Merely trying to evaluate this character vector gives the following error in R. Note that this is not an ordinary exception that the programmer can catch; it exists as a language-level error.

Error: nul character not allowed (<input>:1:12)

So let’s say that you want to encode and decode strings to URL-encoded bytes, both with and without embedded nulls.

R provides URLencode and URLdecode but these carry the same limitation: no nulls allowed. The solution below encodes directly from raw vectors. Raw vectors represent vectors of byte values, any byte value, including nulls. So encoding and decoding directly to and from raw vectors overcomes the limitations of character vectors.

Raw URL Encoding

The following adapts the base package’s URLencode albeit not vectorised, meaning that it operates on just one raw vector. The input \(x\) is a single raw, i.e. type raw, of any length. It answers one character vector representing the input by escaping the naughty bytes.
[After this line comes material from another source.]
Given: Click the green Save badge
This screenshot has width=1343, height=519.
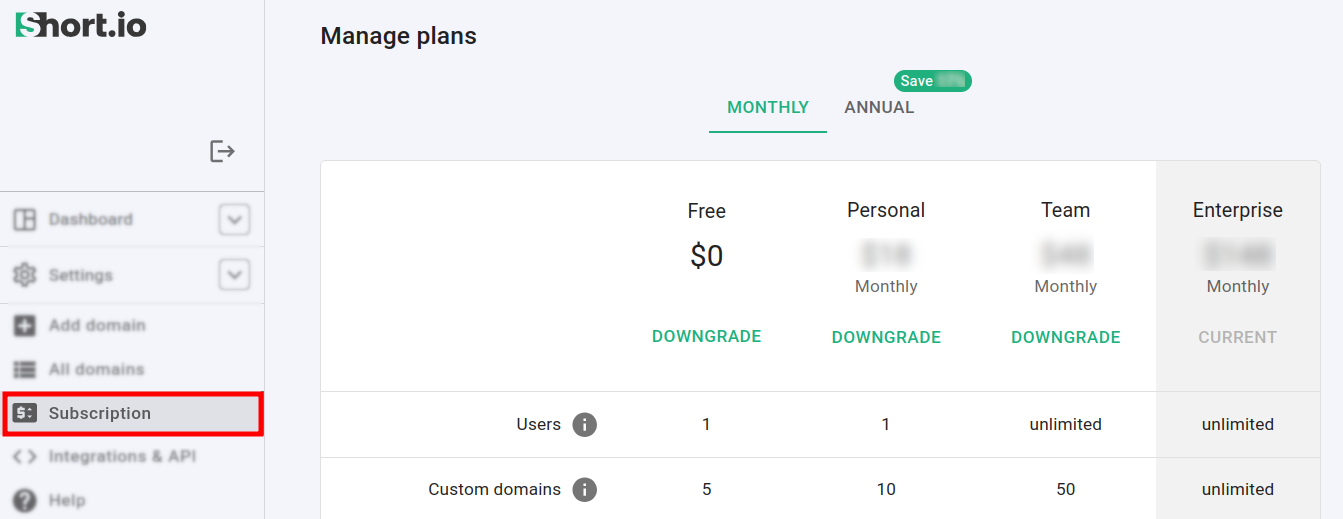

#' URL-encodes a raw vector.
#' @param x Raw vector to escape.
#' @param reserved Reserves non-escaped symbols if TRUE.
#' @returns Escaped character vector.
#' @examples
#' # One raw null to escaped "%00" character vector.
#' rawURLencode(as.raw(0L))
#'
#' # Encodes reserved symbols. Answers "%23%21".
#' rawURLencode(charToRaw("#!"), reserved = TRUE)
#' @export
rawURLencode <- \(x, reserved = FALSE) {
  if (length(x) == 0L) {
    return("")
  }
  ok <- charToRaw(paste0(
    if (!reserved) {
      "][!$&'()*+,;=:/?@#"
    },
    "ABCDEFGHIJKLMNOPQRSTUVWXYZ",
    "abcdefghijklmnopqrstuvwxyz0123456789._~-"
  ))
  paste(vapply(x, \(xx) {
    if (xx %in% ok) {
      rawToChar(xx)
    } else {
      paste0("%", toupper(as.character(xx)), collapse = "")
    }
  }, character(1L)), collapse = "")
}

The implementation forms a vector of the non-escaped raw byte values, ok, which depends on reserved.

Raw URL Decoding

The operation in reverse appears below and applies a somewhat less functional approach along with a dash of hexadecimal jiggery-pokery.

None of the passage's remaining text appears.